This will be a bit long so forgive me now. I am a new home health RN. I was hired by a company to do client assessments and create a care plan. That turned into administering meds. No big deal, right? I've done medication administration countless times. I went out and assessed the client. I had them sign the service plan set up by admin. They need medication administration to ensure compliance.
This is a company getting their level 2 RSA license. So I check that there is doctors orders. Was thorough in documentation. Rechecked all charts. Fully expected to do well at survey by OHQC. That is where it all went south. The surveyor stated that I was not following doctor's orders and they were incomplete due to the following:
Order stated med 25mg 1tab daily of a med. Hour of sleep for another and BID for another.

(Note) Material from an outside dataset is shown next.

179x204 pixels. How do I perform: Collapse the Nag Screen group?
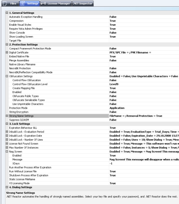[7, 152]
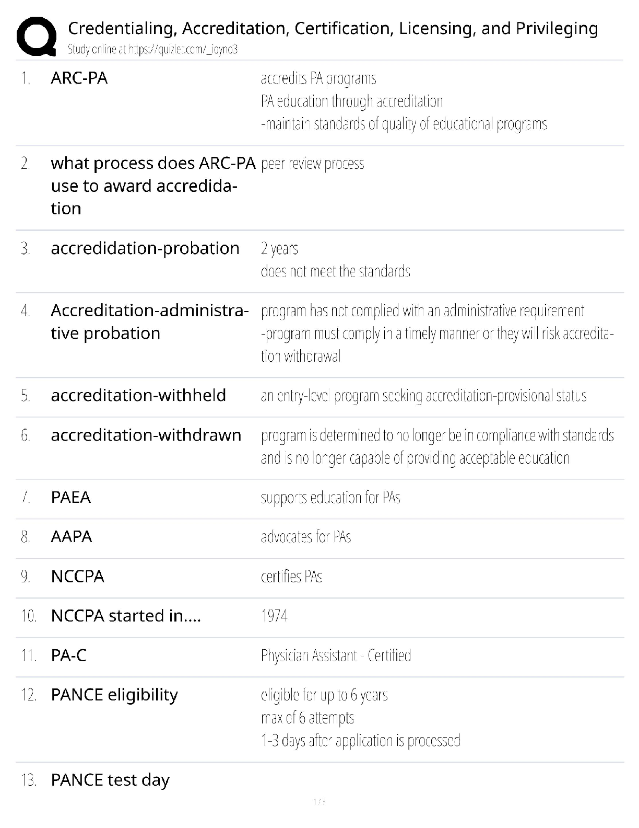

It didn't have the doctor's office stamp but it did have their signature and dose, route, frequency, person. She said it was incomplete due to lack of designated time to administer, daily is nonspecific. Lack of office stamp. List different from what patient stated they took.
So she said, also, that I was not following orders because I administered the medication at time, daily, requested by the client. Also because I was not giving medication BID. The client is able to independently take their medication. Just not compliant. That was the purpose of the two to three visits weekly.
Another issue was, although I had doctor's orders to give meds, I didn't have an order for why we were giving meds. No what each medication was taken for but that he was noncompliant.
My issue with this is that, no where in the regulations does it list that specific of details for home health medication orders. Second, the client contacted us not the physician.
Also, another thing she said was why does the clients med list have 13 meds but I only gave 3. I explained that this was all that was ordered by pcm. I also advised that I had advised the client to get un uptodate list from pcm and I would then request another medication order. The problem was he had 3 doctors and none communicated.
Also, the client ran out of medication and I advised him yo refill. She said I should have called the pharmacy used by client to get refills.
I am so frustrated because I am a diligent RN and take great pride in the care and quality of work I do. I can rationalize now why those things should be included but find it hard because of such vague regulations
Anyone else experience this problem? Any advice? Am I wrong that I feel like an inadequate nurse and fearful that she'll report me for deficiencies that I truly did not disregard or ignore?
I am not in your realm of the hh arena, but since when is the doctor's order supposed to specify a time of day to take a med? I am still seeing "daily", or "once a day", etc. This sounds too micromanaged to be real. Waiting to see what others say about this.
I think what you need to say in your documentation is that "Patient took medications as prescribed". As you state yourself, patient knows his/her meds but is non-compliant. It is common to state that patient needs reminders. You can provide teaching and reminders, but there is no need for you to administer the medication. The patient takes them him/her self.